Que los chicos se distraigan, cambien de juego o dejen a medias la tarea no significa que no puedan concentrarse o tengan un problema de aprendizaje. La atención en la infancia se construye y está muy ligada al sueño y a otros factores.

Atención y aprendizaje: más que “falta de voluntad”
En contextos escolares y en casa, muchos adultos interpretan la distracción como desinterés. Sin embargo, la evidencia muestra que la atención es un proceso dinámico, que se ve afectado por el cansancio, el hambre, el estrés o la complejidad de la tarea.
Cuando una consigna es muy difícil o muy larga para la edad, el chico puede abandonar no porque no quiera aprender, sino porque su capacidad de sostener la atención llegó al límite. Adaptar los tiempos y ofrecer pausas cortas suele mejorar la respuesta.

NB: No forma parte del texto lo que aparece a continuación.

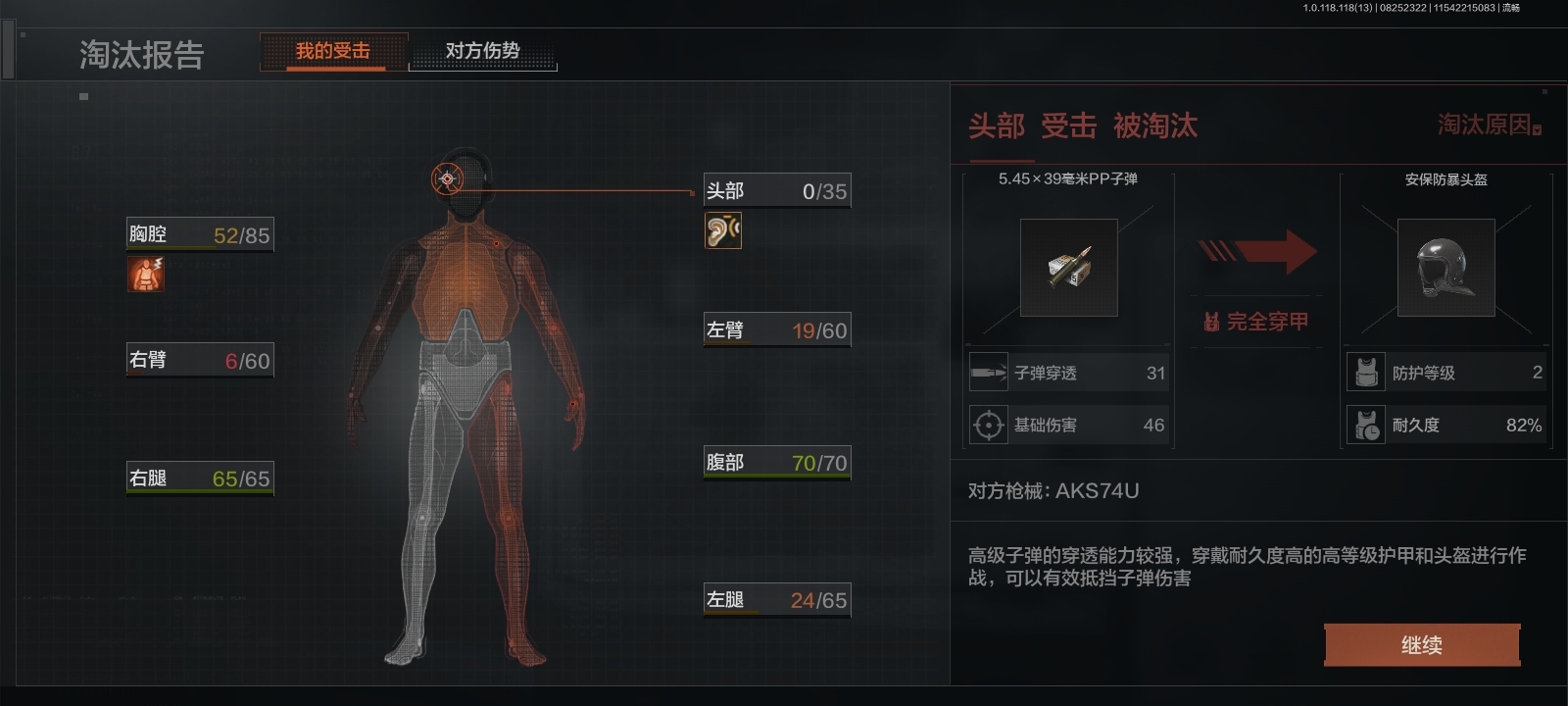Select the riot helmet thumbnail
This screenshot has height=706, width=1568.
pos(1446,268)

El movimiento también es clave. Mantener a los chicos sentados durante demasiado tiempo impacta en la atención y, por lo tanto, en el aprendizaje. Habilitar pequeños momentos para levantarse, estirarse o cambiar de postura ayuda a que vuelvan a enfocarse.
Las pantallas no son el único problema, pero su uso desmedido puede acostumbrar al cerebro a estímulos rápidos y constantes. Por eso se recomienda regular tiempos y contenidos, sobre todo antes de dormir, para proteger el sueño y la concentración al día siguiente.
Armar un entorno con menos ruidos, acordar horarios de descanso y ofrecer tareas breves y claras permite que la atención de los chicos se convierta en aliada del aprendizaje, en vez de ser vista como un defecto.